Understanding Failure Points
A critical first step towards building true operational resilience in banking systems is to build an understanding of the systemic weaknesses in their existing IT landscape that could lead to operational paralysis.
Banks must meticulously identify and assess key failure points – including vulnerabilities in aging legacy systems and unsupported software, the complexity of their IT toolsets, flaws in change management, risks from third-party dependencies, inadequate governance over end-to-end services, core infrastructure limitations, and the challenges of cloud migration or upgrades.

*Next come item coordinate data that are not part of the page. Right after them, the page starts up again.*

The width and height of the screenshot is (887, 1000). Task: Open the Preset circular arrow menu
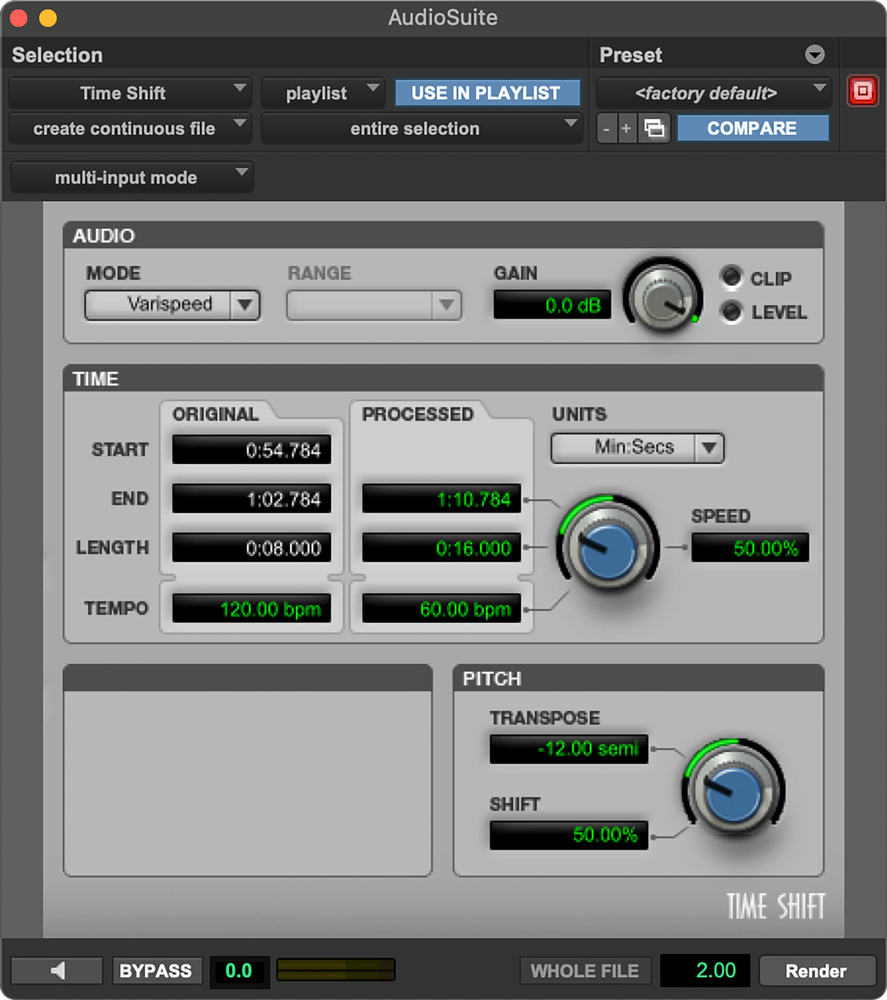(x=814, y=55)
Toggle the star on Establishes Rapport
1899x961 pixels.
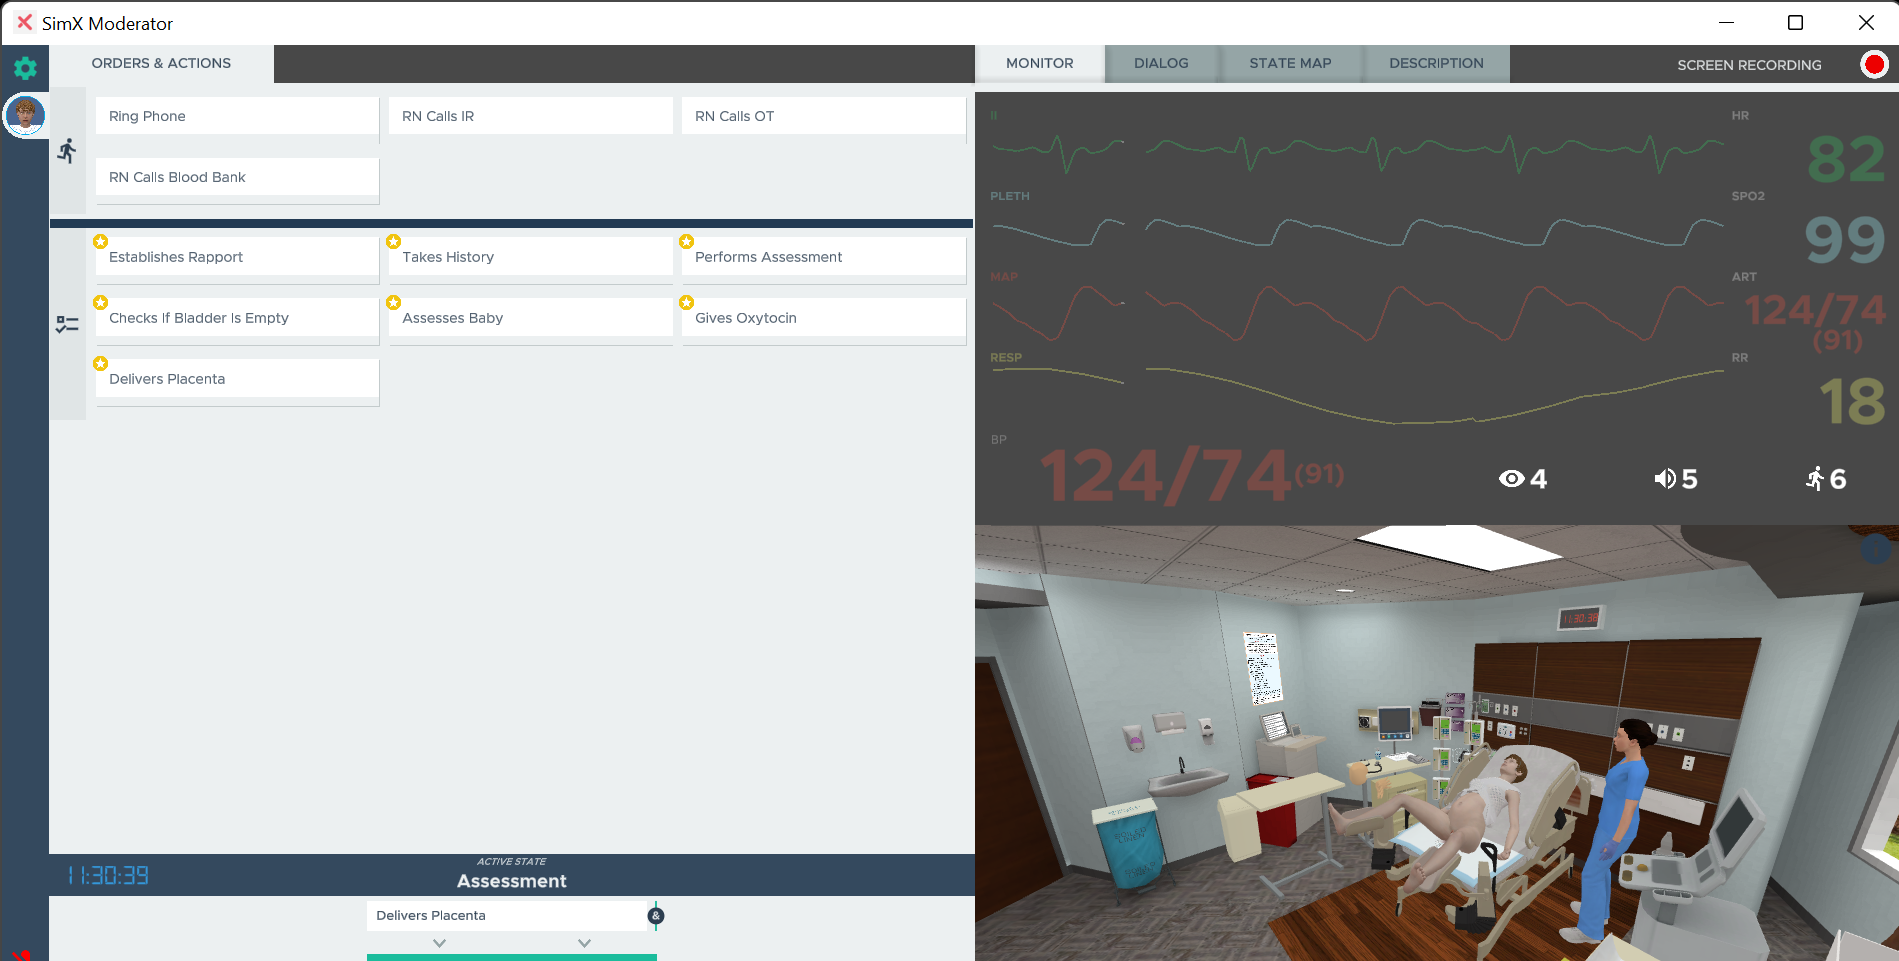point(101,242)
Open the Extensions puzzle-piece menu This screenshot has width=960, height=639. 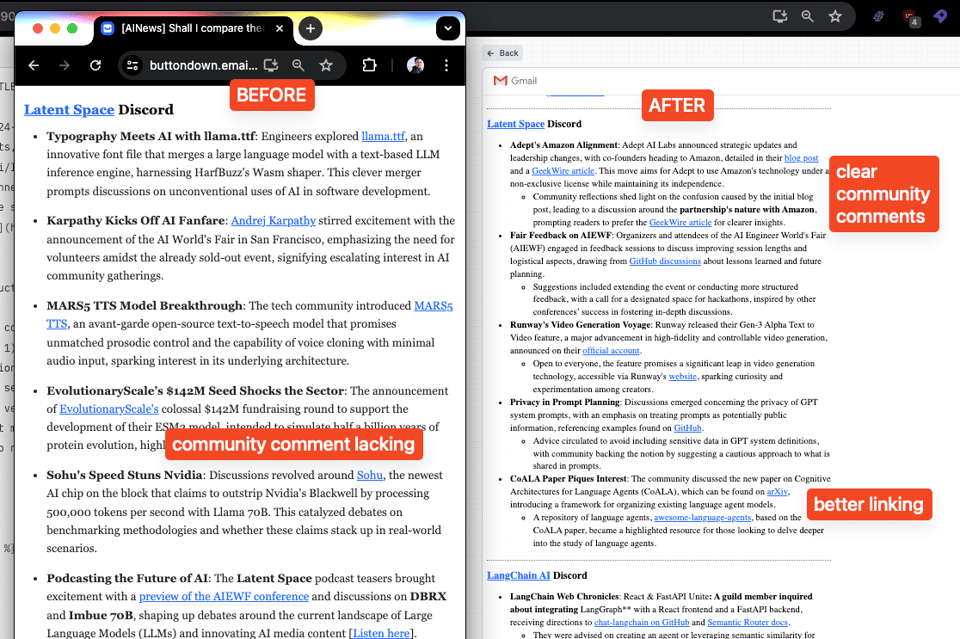[x=369, y=66]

These weaknesses are compounded by external threats such as cyberattacks, including DDoS incidents that have previously disrupted banks like HSBC.
While not an exhaustive list, addressing these prevalent issues is a fundamental hygiene factor, enabling financial institutions to develop targeted solutions for delivering uninterrupted essential customer services despite internal or external failures.

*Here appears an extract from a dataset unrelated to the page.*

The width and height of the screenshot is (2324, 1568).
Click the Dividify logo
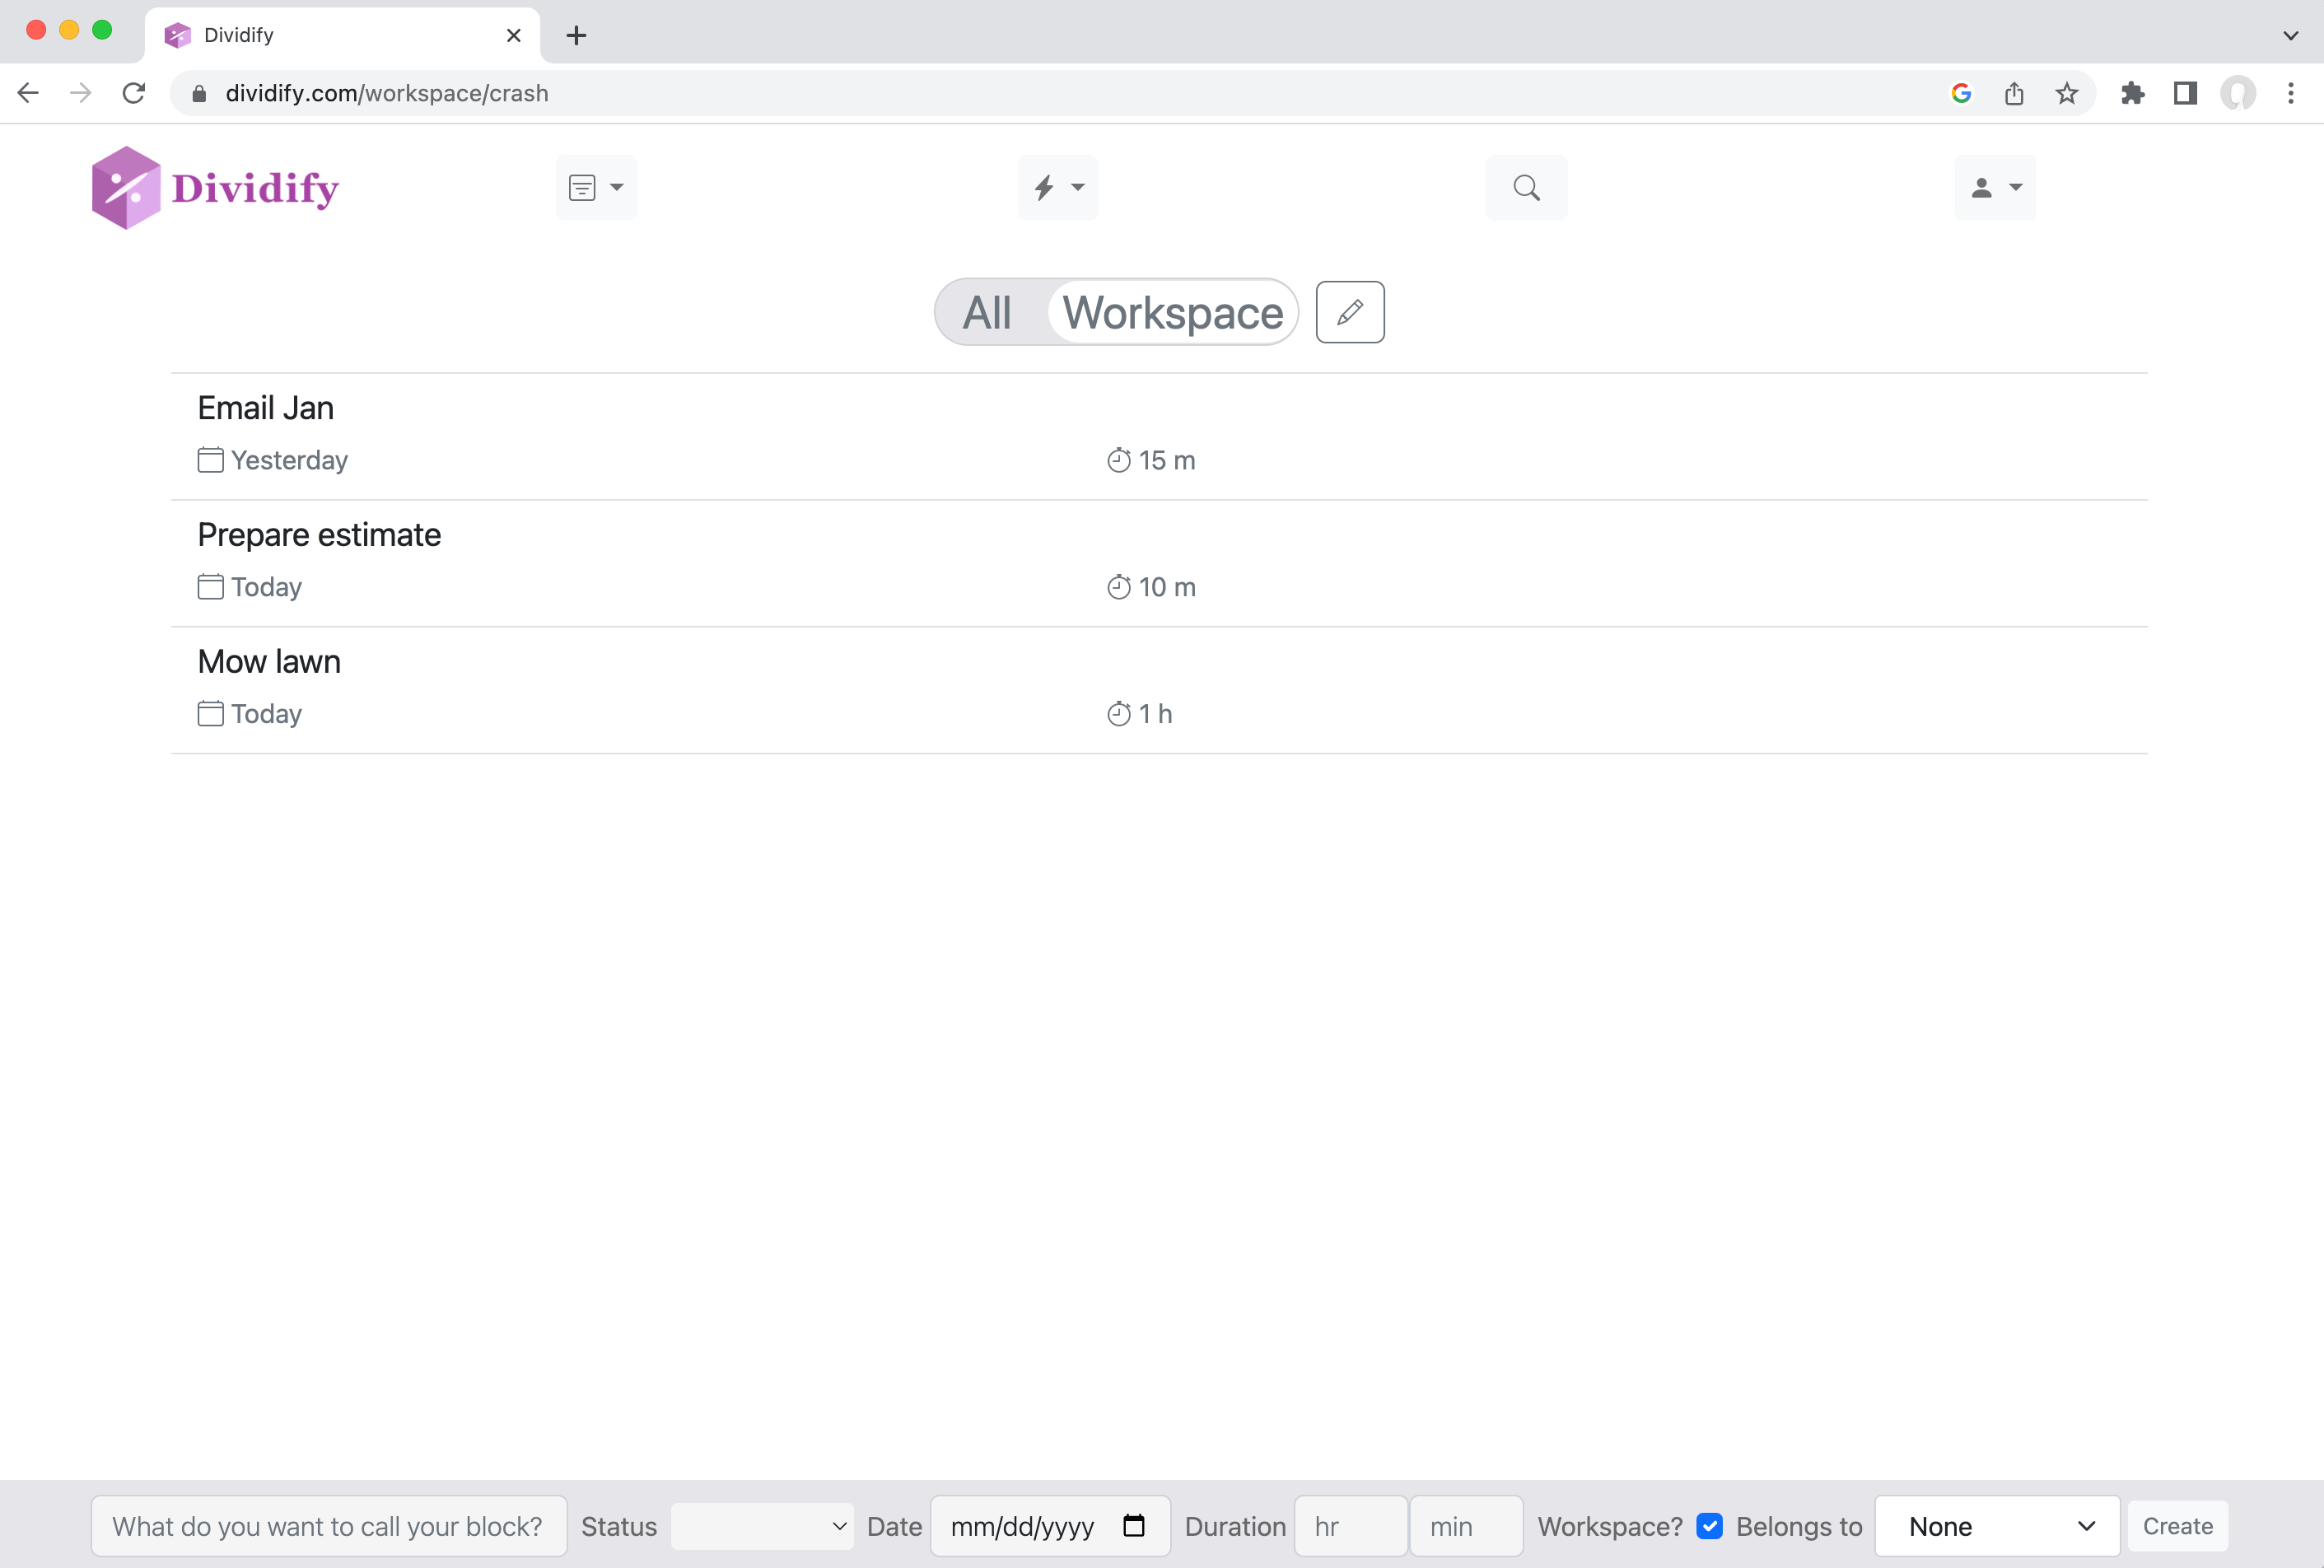[215, 188]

Furthermore, banks should proactively “stress-test” their Important Business Services (IBS) by simulating real-world outage scenarios in production. This validation confirms the accuracy of their impact-tolerance assumptions. This proactive identification and remediation of weaknesses, rather than reactive firefighting after an incident, requires a deep and granular understanding of the inherent vulnerabilities within their existing infrastructure that could lead to significant failures of their critical services like payments, cash withdrawal.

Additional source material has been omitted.